To do: An exact copy of each line below is needed, with no images in it.

Data for the task Start Marker

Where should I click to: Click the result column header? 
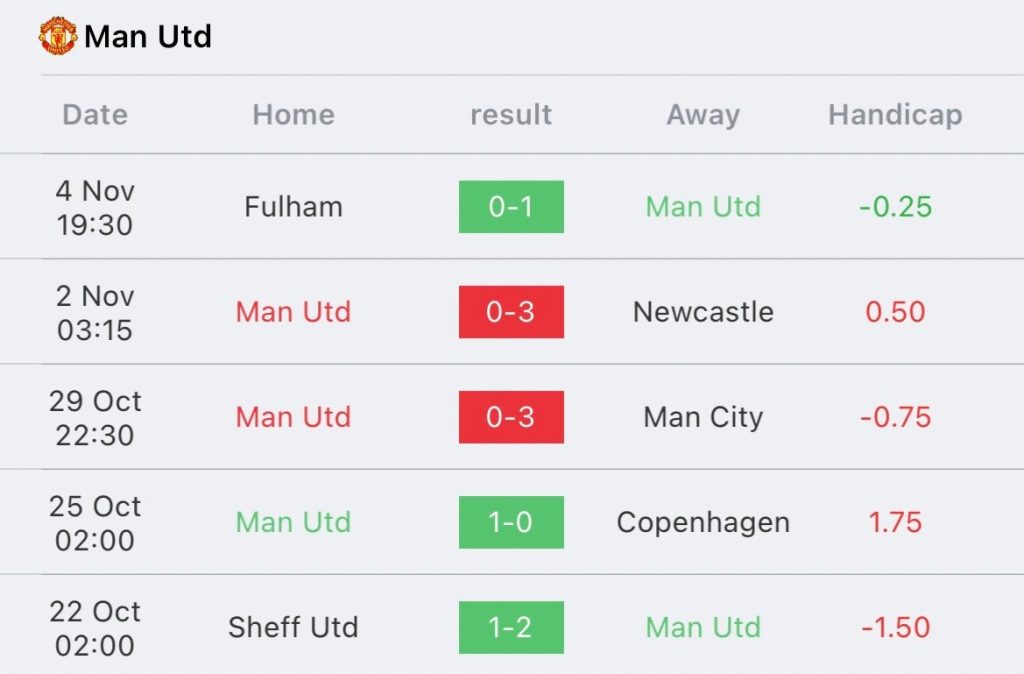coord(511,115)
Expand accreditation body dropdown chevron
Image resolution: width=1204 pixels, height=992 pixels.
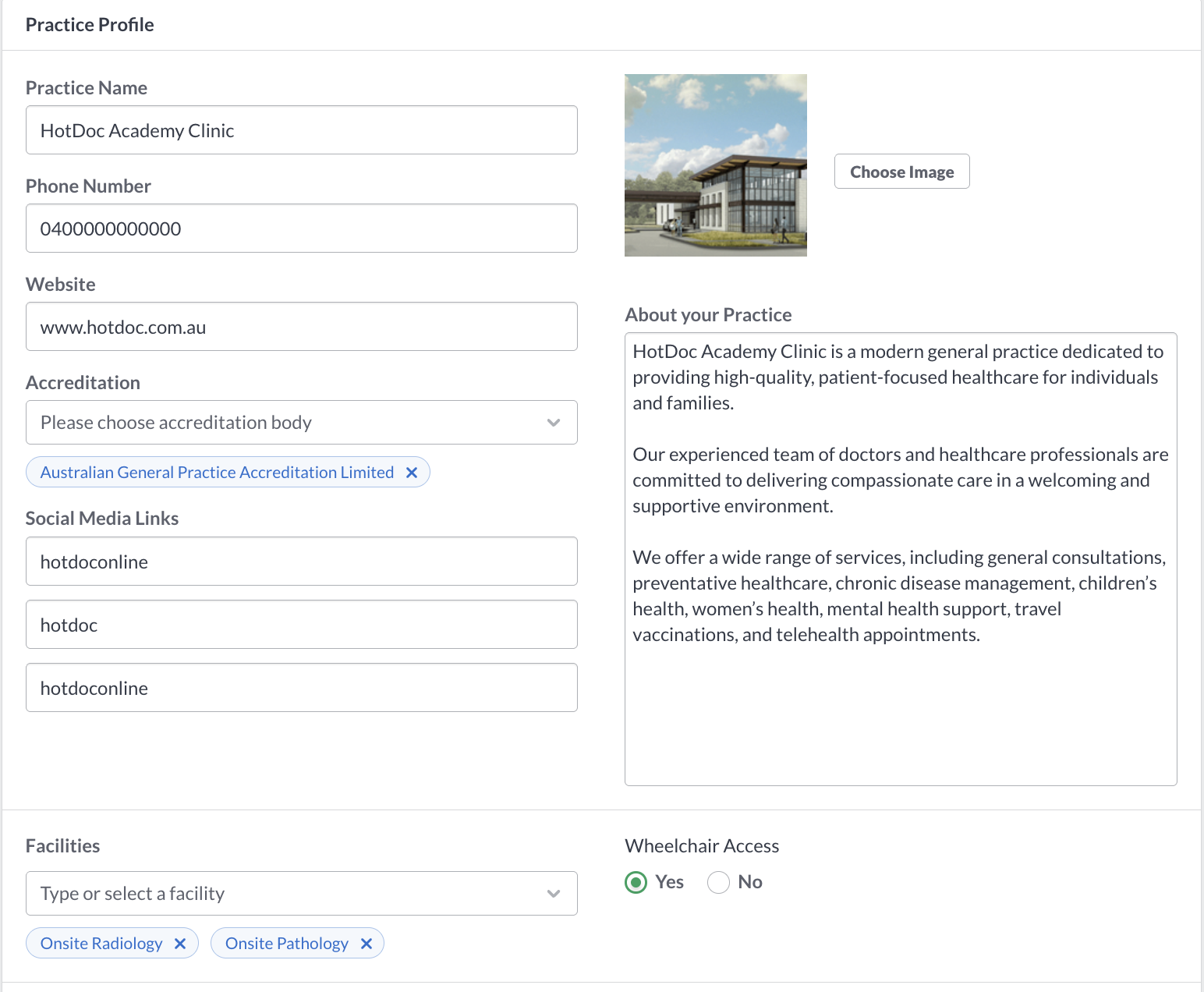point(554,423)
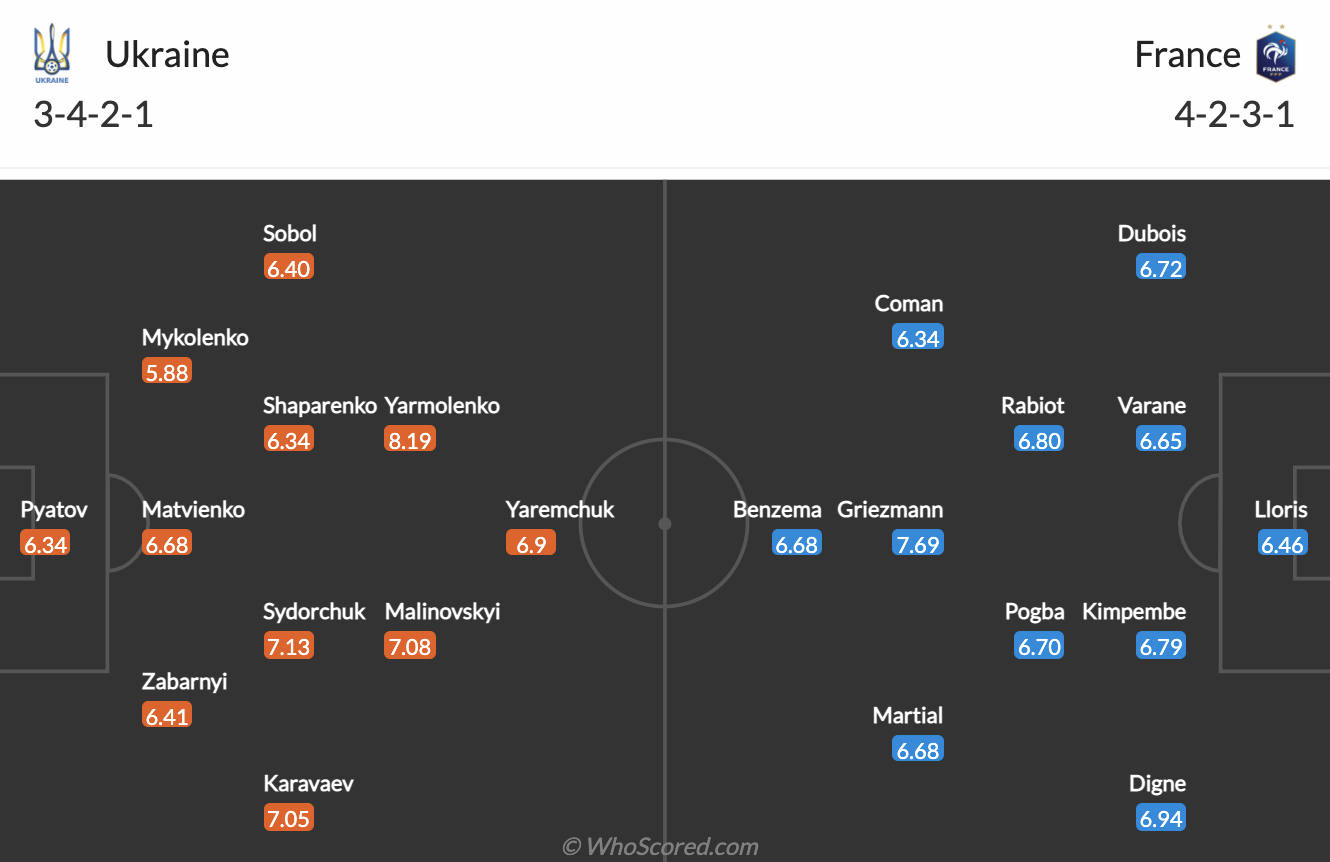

Data for the task End Marker

Solution for this task:
Where should I click to: Click the result column header? 
coord(511,115)
Expand accreditation body dropdown chevron
Image resolution: width=1204 pixels, height=992 pixels.
point(554,423)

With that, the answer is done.